Data to examine:
___
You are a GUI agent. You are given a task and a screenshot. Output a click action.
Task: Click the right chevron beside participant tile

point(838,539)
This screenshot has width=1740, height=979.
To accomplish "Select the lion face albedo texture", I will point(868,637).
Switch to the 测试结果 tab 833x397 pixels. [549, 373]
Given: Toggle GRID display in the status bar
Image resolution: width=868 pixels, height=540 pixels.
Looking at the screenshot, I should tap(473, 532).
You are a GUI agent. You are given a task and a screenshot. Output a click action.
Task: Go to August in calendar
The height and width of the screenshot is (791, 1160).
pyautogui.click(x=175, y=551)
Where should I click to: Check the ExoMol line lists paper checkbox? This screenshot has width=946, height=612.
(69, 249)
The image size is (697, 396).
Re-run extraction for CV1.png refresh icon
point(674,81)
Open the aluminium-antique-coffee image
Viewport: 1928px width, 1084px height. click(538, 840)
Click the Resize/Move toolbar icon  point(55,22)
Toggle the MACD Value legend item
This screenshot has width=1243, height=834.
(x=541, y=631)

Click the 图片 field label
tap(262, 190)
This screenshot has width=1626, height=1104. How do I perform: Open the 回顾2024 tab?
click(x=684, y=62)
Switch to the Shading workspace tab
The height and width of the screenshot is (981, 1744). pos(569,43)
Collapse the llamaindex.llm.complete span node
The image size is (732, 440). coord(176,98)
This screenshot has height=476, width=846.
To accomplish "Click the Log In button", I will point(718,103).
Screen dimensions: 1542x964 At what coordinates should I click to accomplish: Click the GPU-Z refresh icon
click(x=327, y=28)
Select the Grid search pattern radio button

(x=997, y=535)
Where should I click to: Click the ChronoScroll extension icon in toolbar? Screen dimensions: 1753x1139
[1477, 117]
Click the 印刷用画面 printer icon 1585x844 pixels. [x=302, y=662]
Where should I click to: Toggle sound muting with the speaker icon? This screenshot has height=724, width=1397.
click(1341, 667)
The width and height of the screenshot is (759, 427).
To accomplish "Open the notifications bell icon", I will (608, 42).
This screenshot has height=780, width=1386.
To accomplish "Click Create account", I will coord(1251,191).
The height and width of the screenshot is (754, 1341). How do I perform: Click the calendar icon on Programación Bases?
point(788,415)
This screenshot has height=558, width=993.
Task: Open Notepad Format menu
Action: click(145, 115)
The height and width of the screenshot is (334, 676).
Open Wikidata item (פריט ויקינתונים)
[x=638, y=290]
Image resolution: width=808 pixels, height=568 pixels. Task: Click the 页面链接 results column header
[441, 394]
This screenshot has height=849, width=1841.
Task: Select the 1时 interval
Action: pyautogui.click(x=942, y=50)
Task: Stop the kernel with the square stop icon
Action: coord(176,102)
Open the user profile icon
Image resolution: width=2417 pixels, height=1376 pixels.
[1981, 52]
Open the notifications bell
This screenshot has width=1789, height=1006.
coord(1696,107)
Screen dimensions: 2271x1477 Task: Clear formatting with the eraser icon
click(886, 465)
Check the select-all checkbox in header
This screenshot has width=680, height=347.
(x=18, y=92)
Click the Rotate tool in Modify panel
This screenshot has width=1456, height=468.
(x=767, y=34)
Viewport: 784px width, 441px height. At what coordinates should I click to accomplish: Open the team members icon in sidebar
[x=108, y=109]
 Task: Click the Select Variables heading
___
Activity:
Every record must be transcribed exactly, with no line skipped.

Solved problem:
You are a GUI agent. You are given a task and a screenshot. Output a click action.
Task: Click the right chevron beside participant tile

point(838,539)
This screenshot has width=1740, height=979.
To accomplish "Select the lion face albedo texture", I will point(868,637).
Switch to the 测试结果 tab 833x397 pixels. [549, 373]
Given: Toggle GRID display in the status bar
Image resolution: width=868 pixels, height=540 pixels.
Looking at the screenshot, I should tap(473, 532).
You are a GUI agent. You are given a task and a screenshot. Output a click action.
Task: Go to August in calendar
The height and width of the screenshot is (791, 1160).
pyautogui.click(x=175, y=551)
Where should I click to: Check the ExoMol line lists paper checkbox? This screenshot has width=946, height=612.
(69, 249)
The image size is (697, 396).
Re-run extraction for CV1.png refresh icon
point(674,81)
Open the aluminium-antique-coffee image
Viewport: 1928px width, 1084px height. click(538, 840)
Click the Resize/Move toolbar icon  point(55,22)
Toggle the MACD Value legend item
This screenshot has width=1243, height=834.
(x=541, y=631)

Click the 图片 field label
tap(262, 190)
This screenshot has width=1626, height=1104. How do I perform: Open the 回顾2024 tab?
click(x=684, y=62)
Switch to the Shading workspace tab
The height and width of the screenshot is (981, 1744). pos(569,43)
Collapse the llamaindex.llm.complete span node
The image size is (732, 440). coord(176,98)
This screenshot has height=476, width=846.
To accomplish "Click the Log In button", I will point(718,103).
Screen dimensions: 1542x964 At what coordinates should I click to accomplish: Click the GPU-Z refresh icon
click(x=327, y=28)
Select the Grid search pattern radio button

(x=997, y=535)
Where should I click to: Click the ChronoScroll extension icon in toolbar? Screen dimensions: 1753x1139
[1477, 117]
Click the 印刷用画面 printer icon 1585x844 pixels. [x=302, y=662]
Where should I click to: Toggle sound muting with the speaker icon? This screenshot has height=724, width=1397.
click(1341, 667)
The width and height of the screenshot is (759, 427).
To accomplish "Open the notifications bell icon", I will (608, 42).
This screenshot has height=780, width=1386.
To accomplish "Click Create account", I will coord(1251,191).
The height and width of the screenshot is (754, 1341). How do I perform: Click the calendar icon on Programación Bases?
point(788,415)
This screenshot has height=558, width=993.
Task: Open Notepad Format menu
Action: click(145, 115)
The height and width of the screenshot is (334, 676).
Open Wikidata item (פריט ויקינתונים)
[x=638, y=290]
Image resolution: width=808 pixels, height=568 pixels. Task: Click the 页面链接 results column header
[441, 394]
This screenshot has height=849, width=1841.
Task: Select the 1时 interval
Action: pyautogui.click(x=942, y=50)
Task: Stop the kernel with the square stop icon
Action: coord(176,102)
Open the user profile icon
Image resolution: width=2417 pixels, height=1376 pixels.
[1981, 52]
Open the notifications bell
This screenshot has width=1789, height=1006.
coord(1696,107)
Screen dimensions: 2271x1477 Task: Clear formatting with the eraser icon
click(886, 465)
Check the select-all checkbox in header
This screenshot has width=680, height=347.
(x=18, y=92)
Click the Rotate tool in Modify panel
This screenshot has width=1456, height=468.
(x=767, y=34)
Viewport: 784px width, 441px height. At what coordinates should I click to accomplish: Open the team members icon in sidebar
[x=108, y=109]
 Task: Click the Select Variables heading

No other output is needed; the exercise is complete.